STEVEN KUO: It’s not just US vs China — the EU is watching
Two of the world’s largest economies have been at loggerheads in 2020, and neither side will step back. When the US closed the Chinese consulate in Houston after accusing Beijing of espionage, the predictable retaliation came with the shutting of the US consulate in Chengdu.
Last week, Donald Trump put Hong Kong executive Carry Lam on the list of 11 Chinese leaders singled out for targeted sanctions. China retaliated by putting US senators on its sanctions list. Pushing back on Chinese tech companies, Trump has announced that he intends banning popular apps TikTok and WeChat.
What we are witnessing is a championship fight. That the Chinese have lasted this long, matching the US punch for punch, round for round, shows how powerful China has become. Sure, it is taking a beating, but the US just can’t score the knockout punch. The unipolar liberal global order, where the US-led West called all the shots, is no more.
While we watch the prize fight it is easy to forget another elephant in the room. China’s largest trading partner is not the US, after all. It is the EU. In March, the European Commission published its new strategy on China. Doing away with diplomatic niceties, the EU named China a “systemic rival” for the first time, complaining that Chinese companies are winning due to state subsidies and the playing field is not level for European companies.
The EU has denied China developing country status, which would confer benefits under World Trade Organization rules, and chastised Italy for taking part in China’s Belt & Road Initiative. While the US has been making all the noise, the EU has been quietly nursing its growing discontent with China.
Most polls indicate that Trump will lose the US presidential election in November, but few analysts expect his Democratic rival, Joe Biden, to let up on pressuring China if he wins. Confronting China is probably the only issue on which there is bipartisan agreement in the US right now.
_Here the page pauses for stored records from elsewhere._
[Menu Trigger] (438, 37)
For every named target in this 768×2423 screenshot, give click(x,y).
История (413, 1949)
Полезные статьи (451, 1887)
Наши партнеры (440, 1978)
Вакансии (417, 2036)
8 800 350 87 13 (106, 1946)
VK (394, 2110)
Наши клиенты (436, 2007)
However, while Trump has alienated everybody, Biden is likely to work with allies — Nato, the EU, Japan, South Korea — to contain China. He may even improve US relations in the Middle East, where China has been courting Iran in recent years.
In Africa we have a proverb: when two elephants fight, it is the grass that suffers. When Trump banned WeChat, the JSE took a knock because the app is owned by Chinese tech giant Tencent, in which SA’s Naspers has a substantial stake. In China there is also a proverb: Yubang xiangzheng yuweng deli — when the snipe and clam fight, the fisherman benefits! Korea’s Samsung is looking forward to a bumper catch for both its handsets and its 5G infrastructure equipment sales as the market anticipates Chinese retaliation against Western companies Nokia and Ericsson in China for the US shutting down Huawei in the West.
From an SA standpoint, we know African farmers have had a hard time trying to export to Europe due to EU farm subsidies. Now, the shoe is on the other foot and EU companies are crying foul. For almost two decades SA has been broadly aligned with Russia and China on the UN Security Council, against the Brits and Americans. You thought we were on the side of the West? Who do you think lobbied China to veto Britain’s proposed sanctions on Zimbabwe back in 2008? Thank heavens we did away with British interference in Southern Africa, look at the Libyan debacle!
The Chinese economy is recovering from the pandemic. The US is still struggling to cope with Covid-19 and its economic fallout. It is Angela Merkel’s actions during the current German presidency of the council of the EU that will shape the direction of the future multipolar global order.
• Dr Kuo, a former lecturer at the Shanghai International Studies University in China, is a research associate at the University of Pretoria’s Gordon Institute of Business Science.